§ **LISTING**
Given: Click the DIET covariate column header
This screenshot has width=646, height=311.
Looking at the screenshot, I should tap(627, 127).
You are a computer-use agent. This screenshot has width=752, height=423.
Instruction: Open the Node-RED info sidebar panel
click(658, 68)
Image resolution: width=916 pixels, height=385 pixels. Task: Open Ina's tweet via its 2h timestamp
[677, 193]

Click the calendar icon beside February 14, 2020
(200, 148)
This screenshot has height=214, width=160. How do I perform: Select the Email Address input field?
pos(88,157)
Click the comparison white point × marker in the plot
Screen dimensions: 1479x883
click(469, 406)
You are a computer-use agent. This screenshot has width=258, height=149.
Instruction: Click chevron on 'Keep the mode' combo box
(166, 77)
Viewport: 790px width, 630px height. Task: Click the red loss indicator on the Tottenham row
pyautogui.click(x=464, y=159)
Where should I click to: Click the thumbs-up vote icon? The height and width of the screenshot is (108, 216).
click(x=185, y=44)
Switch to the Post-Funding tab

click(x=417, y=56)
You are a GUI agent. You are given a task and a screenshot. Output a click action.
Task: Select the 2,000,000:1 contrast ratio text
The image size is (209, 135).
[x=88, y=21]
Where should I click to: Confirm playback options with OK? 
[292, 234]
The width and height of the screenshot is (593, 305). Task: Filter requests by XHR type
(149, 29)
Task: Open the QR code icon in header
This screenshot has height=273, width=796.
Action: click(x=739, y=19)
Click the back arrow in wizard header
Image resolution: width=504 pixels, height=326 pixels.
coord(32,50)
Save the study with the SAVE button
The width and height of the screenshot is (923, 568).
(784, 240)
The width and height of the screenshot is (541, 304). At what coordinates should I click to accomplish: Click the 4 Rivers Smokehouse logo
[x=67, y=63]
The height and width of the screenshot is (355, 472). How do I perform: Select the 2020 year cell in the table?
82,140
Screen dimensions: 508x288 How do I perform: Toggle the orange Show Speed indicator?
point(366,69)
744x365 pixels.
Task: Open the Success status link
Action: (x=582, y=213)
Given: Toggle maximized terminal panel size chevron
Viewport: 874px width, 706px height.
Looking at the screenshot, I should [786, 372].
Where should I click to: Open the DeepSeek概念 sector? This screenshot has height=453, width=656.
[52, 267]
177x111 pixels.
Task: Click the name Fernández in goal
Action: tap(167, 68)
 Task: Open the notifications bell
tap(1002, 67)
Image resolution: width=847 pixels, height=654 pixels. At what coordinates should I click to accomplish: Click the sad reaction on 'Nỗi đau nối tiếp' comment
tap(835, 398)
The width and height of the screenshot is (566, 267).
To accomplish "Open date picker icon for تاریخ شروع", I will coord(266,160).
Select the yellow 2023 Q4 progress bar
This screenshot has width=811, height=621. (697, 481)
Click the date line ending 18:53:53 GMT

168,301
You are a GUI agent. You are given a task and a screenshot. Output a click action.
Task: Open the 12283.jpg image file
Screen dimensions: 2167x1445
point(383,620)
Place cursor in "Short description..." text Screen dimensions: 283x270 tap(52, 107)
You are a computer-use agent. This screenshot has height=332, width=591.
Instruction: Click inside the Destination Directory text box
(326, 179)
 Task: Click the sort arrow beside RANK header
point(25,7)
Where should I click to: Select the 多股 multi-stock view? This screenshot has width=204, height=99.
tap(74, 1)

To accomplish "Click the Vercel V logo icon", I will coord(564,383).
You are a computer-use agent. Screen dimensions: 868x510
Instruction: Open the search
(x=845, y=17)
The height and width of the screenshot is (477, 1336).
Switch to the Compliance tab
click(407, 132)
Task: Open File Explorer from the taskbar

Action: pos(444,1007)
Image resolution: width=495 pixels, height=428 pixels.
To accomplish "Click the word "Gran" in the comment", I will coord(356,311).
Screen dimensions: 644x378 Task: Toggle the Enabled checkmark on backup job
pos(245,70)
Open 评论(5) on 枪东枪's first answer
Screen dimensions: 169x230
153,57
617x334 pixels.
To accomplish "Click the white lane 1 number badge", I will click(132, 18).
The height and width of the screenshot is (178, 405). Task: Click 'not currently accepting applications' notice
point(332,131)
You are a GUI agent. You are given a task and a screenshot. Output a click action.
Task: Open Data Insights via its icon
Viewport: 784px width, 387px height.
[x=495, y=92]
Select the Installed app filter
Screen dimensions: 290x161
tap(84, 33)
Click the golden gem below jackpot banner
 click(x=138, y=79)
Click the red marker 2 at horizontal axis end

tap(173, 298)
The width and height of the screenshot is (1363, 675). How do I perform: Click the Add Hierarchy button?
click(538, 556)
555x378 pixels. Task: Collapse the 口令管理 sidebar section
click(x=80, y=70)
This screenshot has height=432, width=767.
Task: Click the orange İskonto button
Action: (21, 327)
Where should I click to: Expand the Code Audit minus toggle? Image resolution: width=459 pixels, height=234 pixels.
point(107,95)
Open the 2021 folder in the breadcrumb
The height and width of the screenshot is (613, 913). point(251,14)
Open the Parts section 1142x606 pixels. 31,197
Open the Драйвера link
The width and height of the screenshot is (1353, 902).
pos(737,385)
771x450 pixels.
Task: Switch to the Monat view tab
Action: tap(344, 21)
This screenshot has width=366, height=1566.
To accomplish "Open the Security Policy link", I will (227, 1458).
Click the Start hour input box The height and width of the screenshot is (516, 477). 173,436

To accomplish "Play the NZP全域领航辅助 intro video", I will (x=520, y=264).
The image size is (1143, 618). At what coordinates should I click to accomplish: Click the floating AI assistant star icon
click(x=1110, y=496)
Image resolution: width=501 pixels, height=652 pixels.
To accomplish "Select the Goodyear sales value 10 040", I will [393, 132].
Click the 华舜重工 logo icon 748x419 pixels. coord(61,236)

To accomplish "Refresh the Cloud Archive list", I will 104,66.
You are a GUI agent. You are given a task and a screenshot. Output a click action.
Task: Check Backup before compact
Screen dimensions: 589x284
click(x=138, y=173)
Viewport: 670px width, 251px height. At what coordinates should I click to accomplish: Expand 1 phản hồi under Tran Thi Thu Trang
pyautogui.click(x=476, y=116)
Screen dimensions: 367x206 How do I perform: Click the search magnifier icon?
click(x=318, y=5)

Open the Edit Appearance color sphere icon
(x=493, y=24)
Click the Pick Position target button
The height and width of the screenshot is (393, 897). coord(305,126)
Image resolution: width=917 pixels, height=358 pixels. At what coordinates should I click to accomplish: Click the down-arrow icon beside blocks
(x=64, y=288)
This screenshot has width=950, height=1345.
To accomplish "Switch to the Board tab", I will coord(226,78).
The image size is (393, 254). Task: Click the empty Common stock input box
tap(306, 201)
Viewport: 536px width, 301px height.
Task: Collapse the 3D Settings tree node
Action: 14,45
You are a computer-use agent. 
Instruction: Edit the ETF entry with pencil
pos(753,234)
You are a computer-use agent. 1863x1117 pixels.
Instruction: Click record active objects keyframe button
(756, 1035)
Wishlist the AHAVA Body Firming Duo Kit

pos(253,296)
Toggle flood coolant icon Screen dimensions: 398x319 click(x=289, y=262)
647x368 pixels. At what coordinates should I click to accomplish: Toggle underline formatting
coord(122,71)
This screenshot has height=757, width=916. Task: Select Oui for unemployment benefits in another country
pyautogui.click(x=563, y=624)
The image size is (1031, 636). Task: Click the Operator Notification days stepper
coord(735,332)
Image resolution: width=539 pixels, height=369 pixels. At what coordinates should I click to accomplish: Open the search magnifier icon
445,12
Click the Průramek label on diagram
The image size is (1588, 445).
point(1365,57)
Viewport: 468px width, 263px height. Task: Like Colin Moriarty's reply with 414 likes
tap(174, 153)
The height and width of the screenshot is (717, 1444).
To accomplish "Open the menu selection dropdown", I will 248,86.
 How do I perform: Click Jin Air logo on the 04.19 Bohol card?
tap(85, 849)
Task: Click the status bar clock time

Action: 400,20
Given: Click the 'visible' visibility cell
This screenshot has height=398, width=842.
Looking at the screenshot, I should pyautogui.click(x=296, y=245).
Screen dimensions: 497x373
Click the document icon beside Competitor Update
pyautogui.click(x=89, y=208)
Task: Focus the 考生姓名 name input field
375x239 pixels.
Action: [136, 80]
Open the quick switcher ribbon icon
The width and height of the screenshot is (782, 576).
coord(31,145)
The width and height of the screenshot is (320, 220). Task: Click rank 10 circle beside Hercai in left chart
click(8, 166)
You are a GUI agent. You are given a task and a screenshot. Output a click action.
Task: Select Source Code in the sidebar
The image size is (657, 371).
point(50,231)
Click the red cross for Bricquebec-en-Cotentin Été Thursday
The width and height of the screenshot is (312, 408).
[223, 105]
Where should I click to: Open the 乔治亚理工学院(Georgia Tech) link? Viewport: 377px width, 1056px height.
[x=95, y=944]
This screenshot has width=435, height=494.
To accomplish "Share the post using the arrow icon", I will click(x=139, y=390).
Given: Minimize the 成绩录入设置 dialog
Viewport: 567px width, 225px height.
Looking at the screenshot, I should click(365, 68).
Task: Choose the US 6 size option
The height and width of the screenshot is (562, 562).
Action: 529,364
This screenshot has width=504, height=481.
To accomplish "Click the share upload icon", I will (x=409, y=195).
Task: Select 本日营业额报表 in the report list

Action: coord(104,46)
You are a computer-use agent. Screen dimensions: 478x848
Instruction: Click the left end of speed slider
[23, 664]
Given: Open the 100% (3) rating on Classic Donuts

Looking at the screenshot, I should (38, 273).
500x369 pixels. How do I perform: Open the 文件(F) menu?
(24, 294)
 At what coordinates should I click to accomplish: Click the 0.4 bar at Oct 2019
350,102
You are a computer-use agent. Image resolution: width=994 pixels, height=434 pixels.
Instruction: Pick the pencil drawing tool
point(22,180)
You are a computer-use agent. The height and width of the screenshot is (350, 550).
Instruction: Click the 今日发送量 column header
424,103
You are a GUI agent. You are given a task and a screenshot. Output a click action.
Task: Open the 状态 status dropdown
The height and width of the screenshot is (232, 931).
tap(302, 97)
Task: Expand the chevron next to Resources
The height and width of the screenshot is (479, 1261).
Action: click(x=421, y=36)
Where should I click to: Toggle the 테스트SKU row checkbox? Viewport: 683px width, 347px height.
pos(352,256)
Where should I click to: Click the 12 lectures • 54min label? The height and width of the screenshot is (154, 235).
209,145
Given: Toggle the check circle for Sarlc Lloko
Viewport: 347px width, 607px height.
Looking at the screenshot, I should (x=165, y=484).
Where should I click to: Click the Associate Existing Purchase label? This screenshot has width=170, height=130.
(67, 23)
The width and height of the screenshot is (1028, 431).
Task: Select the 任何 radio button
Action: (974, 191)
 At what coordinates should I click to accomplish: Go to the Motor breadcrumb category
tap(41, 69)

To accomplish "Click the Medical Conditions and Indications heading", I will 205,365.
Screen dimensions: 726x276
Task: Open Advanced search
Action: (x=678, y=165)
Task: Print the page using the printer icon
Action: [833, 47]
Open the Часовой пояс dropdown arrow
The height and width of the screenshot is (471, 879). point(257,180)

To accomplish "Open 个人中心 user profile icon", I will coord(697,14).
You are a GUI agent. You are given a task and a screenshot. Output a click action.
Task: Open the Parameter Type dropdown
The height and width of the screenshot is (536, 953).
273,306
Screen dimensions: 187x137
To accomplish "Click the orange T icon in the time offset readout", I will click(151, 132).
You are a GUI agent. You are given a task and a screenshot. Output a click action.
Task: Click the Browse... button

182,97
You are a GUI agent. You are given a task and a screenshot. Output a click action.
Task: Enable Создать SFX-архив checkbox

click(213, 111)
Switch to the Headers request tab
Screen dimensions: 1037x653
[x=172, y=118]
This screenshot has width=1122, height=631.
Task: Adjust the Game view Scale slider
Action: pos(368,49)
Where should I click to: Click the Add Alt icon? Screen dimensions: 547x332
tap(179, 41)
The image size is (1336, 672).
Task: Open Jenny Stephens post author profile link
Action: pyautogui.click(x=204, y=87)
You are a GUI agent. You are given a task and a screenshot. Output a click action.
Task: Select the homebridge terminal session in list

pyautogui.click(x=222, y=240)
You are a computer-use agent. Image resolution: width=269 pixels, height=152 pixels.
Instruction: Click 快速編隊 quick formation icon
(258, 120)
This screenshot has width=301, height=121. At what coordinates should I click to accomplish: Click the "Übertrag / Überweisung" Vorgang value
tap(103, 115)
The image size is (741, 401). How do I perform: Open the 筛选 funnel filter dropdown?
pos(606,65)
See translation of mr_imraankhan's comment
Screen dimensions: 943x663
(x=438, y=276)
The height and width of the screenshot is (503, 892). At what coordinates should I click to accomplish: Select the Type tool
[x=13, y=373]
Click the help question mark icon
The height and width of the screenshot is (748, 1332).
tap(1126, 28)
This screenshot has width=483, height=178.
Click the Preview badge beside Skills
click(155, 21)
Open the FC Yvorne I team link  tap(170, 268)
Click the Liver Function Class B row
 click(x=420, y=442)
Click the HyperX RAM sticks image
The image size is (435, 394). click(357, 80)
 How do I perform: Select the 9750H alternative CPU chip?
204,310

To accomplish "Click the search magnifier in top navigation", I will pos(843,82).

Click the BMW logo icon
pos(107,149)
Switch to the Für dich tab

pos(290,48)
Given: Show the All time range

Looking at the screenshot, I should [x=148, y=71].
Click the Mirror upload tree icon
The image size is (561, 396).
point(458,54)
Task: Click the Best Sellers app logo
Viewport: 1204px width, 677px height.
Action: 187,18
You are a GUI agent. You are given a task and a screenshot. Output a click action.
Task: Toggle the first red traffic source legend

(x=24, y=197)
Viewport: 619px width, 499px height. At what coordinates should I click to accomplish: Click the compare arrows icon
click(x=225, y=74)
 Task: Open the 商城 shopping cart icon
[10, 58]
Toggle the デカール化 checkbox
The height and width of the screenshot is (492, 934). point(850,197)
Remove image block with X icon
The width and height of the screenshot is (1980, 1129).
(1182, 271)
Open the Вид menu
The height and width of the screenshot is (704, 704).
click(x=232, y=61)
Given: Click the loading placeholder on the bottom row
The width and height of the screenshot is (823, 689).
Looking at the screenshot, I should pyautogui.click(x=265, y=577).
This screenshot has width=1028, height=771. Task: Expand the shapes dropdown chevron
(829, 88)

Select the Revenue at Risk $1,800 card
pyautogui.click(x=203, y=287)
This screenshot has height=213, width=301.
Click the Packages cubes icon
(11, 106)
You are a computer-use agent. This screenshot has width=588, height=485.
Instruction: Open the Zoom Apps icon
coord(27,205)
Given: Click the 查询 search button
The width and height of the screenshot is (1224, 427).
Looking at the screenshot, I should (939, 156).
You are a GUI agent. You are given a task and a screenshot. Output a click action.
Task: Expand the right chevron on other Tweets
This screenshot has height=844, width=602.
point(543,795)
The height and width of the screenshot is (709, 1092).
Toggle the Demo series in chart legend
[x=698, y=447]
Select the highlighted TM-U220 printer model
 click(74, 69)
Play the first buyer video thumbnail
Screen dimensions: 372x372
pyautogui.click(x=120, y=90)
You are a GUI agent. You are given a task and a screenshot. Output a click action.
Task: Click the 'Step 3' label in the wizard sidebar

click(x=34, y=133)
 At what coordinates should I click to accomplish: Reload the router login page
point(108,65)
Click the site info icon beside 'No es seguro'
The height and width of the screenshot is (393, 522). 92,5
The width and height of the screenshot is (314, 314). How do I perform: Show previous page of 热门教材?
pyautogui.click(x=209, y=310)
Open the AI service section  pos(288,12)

§ **TASK TO COMPLETE**
Count the lines in the rows above that contain the string "left", treating uppercase and lowercase as different. Reply with the number alone.

§ **SOLUTION TO THIS PROBLEM**
2